[Dataset entries]
# # # # #
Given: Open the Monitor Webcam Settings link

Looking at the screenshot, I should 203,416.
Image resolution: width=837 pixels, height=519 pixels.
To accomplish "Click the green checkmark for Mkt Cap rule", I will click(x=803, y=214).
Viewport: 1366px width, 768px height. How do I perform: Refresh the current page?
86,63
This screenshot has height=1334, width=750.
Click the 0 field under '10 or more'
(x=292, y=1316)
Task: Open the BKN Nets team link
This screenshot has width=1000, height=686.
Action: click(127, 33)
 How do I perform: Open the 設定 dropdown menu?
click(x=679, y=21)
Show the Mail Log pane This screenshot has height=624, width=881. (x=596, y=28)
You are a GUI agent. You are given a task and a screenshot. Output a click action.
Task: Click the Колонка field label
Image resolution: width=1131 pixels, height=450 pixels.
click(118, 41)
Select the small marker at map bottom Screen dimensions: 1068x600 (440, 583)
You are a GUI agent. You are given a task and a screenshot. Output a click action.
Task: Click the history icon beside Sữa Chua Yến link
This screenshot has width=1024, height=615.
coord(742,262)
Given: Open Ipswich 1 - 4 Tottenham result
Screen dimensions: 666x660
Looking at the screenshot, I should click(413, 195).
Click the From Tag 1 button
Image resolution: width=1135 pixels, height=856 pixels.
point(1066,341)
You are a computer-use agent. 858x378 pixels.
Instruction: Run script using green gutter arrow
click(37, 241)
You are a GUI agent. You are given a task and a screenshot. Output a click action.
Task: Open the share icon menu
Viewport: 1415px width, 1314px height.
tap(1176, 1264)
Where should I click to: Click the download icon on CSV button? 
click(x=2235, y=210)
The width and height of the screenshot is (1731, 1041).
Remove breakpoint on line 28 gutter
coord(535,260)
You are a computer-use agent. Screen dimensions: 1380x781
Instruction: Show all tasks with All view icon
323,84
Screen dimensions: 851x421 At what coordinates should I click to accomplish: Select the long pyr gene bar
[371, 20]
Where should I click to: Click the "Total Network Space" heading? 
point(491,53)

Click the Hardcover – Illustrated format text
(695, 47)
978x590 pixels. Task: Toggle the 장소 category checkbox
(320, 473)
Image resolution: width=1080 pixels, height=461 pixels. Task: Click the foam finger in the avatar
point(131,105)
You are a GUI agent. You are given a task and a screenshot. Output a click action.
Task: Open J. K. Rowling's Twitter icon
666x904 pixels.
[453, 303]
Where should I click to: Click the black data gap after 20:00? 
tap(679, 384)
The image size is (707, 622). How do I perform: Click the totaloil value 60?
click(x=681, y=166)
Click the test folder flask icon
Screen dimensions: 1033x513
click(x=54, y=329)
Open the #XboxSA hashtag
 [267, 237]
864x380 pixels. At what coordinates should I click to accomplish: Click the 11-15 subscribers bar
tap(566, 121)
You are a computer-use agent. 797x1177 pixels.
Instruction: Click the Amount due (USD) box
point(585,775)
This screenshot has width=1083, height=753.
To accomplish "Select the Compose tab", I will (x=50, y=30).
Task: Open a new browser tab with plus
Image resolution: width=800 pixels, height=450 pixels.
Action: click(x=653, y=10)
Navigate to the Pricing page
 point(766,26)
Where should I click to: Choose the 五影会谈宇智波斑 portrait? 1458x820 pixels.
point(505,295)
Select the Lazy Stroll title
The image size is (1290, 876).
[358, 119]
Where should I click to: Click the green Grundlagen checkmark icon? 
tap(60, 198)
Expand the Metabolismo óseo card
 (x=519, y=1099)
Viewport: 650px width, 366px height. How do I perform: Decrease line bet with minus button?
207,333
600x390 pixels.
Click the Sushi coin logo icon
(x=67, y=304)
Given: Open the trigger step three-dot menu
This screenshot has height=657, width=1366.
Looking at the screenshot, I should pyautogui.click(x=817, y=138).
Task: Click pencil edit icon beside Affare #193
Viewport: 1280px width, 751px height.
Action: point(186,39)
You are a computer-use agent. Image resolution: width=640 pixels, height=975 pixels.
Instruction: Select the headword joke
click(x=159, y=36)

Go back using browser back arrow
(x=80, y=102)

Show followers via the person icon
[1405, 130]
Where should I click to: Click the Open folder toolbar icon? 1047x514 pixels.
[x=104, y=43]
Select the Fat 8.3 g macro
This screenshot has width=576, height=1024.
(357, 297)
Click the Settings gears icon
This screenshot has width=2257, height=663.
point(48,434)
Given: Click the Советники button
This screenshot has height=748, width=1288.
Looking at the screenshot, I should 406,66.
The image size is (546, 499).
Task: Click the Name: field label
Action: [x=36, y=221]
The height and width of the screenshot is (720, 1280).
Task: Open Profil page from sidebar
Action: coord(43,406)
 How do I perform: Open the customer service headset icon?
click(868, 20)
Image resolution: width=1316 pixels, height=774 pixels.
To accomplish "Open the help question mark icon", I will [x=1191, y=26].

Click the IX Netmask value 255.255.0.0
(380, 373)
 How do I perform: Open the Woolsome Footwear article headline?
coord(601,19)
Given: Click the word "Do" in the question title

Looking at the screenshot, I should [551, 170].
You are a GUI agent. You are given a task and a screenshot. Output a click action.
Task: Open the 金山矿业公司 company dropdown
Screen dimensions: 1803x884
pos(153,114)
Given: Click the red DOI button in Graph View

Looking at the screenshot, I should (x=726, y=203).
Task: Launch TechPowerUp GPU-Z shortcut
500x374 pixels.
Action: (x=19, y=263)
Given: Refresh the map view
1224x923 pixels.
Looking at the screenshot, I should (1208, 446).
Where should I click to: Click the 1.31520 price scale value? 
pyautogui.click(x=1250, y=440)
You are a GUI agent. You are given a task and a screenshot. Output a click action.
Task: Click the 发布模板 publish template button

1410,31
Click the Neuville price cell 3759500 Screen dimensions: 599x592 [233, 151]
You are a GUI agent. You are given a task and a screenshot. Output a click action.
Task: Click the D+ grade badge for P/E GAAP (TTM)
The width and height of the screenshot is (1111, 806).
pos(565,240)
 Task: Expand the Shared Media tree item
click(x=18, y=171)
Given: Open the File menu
# # # # #
→ TASK BRIEF
Go through the entries and filter for lines holding the word "beside"; copy each match.

→ ANSWER SECTION
Task: Click the history icon beside Sữa Chua Yến link
Task: Click pencil edit icon beside Affare #193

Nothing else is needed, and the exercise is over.